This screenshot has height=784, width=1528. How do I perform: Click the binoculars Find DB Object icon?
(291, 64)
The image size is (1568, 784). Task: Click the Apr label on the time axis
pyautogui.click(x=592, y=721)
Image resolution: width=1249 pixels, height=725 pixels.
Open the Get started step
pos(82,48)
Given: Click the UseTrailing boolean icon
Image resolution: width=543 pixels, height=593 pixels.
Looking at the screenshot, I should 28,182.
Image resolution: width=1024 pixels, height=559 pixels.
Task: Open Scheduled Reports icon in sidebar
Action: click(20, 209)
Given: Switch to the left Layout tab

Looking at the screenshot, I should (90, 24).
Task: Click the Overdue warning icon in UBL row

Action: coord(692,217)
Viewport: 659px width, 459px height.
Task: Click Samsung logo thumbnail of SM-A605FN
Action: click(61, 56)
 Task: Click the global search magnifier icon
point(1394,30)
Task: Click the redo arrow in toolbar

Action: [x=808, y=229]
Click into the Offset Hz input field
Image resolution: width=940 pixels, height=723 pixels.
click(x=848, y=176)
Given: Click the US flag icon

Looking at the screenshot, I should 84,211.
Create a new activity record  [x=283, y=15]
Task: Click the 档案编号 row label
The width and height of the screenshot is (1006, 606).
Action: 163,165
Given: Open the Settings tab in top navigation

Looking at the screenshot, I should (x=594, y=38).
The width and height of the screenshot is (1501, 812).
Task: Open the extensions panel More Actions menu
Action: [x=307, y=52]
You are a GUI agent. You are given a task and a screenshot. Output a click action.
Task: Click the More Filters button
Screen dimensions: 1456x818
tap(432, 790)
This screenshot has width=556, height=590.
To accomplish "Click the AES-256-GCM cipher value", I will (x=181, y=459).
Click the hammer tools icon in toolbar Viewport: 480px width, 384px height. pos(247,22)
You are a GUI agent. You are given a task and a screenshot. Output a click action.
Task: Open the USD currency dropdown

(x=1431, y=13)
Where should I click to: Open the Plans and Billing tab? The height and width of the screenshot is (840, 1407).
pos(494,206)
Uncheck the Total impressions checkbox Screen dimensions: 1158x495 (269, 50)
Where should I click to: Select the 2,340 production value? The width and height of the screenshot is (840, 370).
---
▸ **TASK DIRECTIONS**
Render everything from the line containing "Given: Click the UseTrailing boolean icon" down to the line containing "Action: click(61, 56)" as a JSON list of strings, one string per line and no blank lines, using only the rows in that stretch.

▸ **TASK SOLUTION**
[
  "Given: Click the UseTrailing boolean icon",
  "Image resolution: width=543 pixels, height=593 pixels.",
  "Looking at the screenshot, I should 28,182.",
  "Image resolution: width=1024 pixels, height=559 pixels.",
  "Task: Open Scheduled Reports icon in sidebar",
  "Action: click(20, 209)",
  "Given: Switch to the left Layout tab",
  "Looking at the screenshot, I should (90, 24).",
  "Task: Click the Overdue warning icon in UBL row",
  "Action: coord(692,217)",
  "Viewport: 659px width, 459px height.",
  "Task: Click Samsung logo thumbnail of SM-A605FN",
  "Action: click(61, 56)"
]